Copy word for word the lines starting at the one that contains "Given: Open notifications bell icon" and ending at the last of the lines below, leaving out the pictures.

### Listed entries

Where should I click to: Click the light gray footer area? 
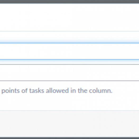click(x=70, y=124)
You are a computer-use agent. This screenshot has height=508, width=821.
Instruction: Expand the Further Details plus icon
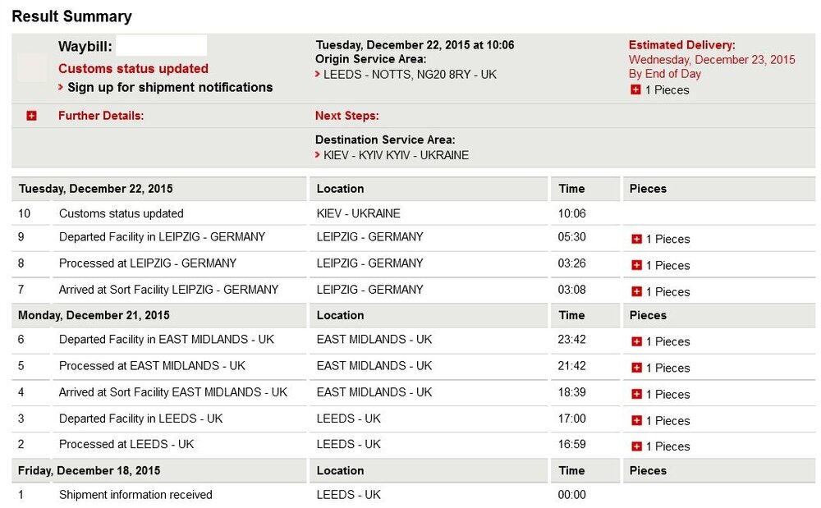pos(31,116)

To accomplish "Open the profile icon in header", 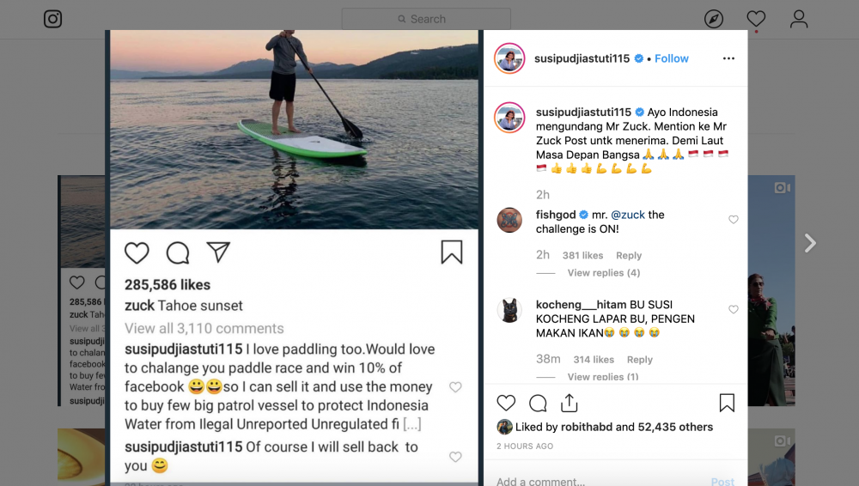I will 799,19.
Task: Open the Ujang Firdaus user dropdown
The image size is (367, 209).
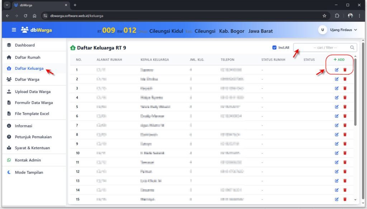Action: point(339,30)
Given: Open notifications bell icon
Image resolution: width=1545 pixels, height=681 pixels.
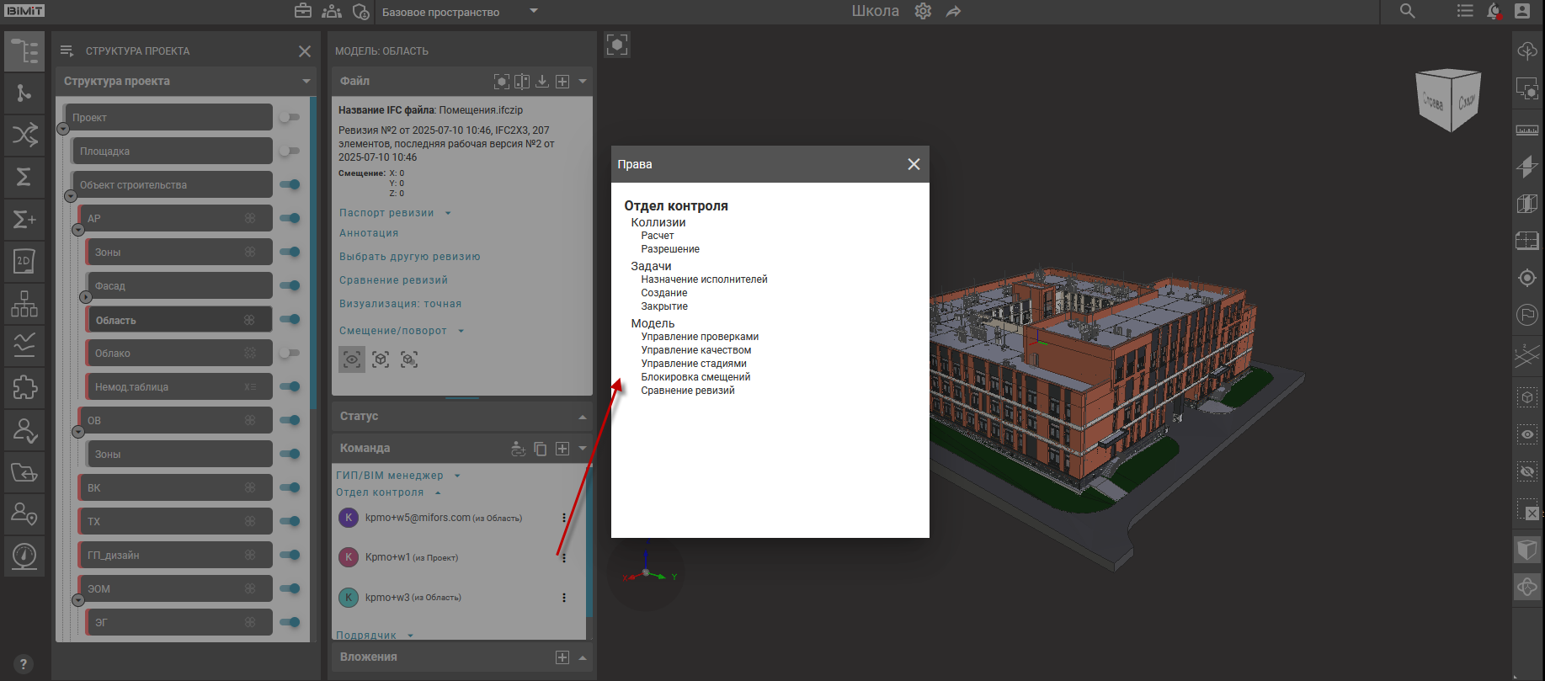Looking at the screenshot, I should point(1493,12).
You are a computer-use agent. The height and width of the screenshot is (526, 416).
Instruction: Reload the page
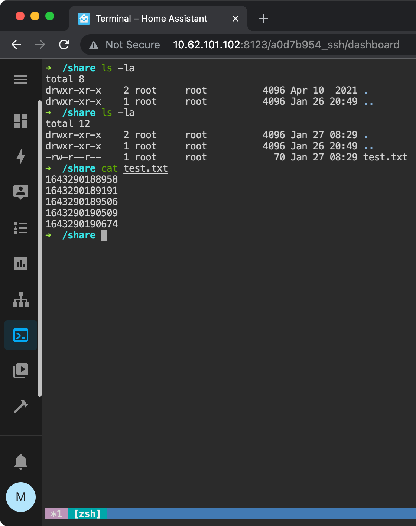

######

Solved exercise —
Given: Open notifications bell icon
Image resolution: width=1545 pixels, height=681 pixels.
Looking at the screenshot, I should point(1493,12).
You are a computer-use agent. The height and width of the screenshot is (526, 416).
Instruction: Reload the page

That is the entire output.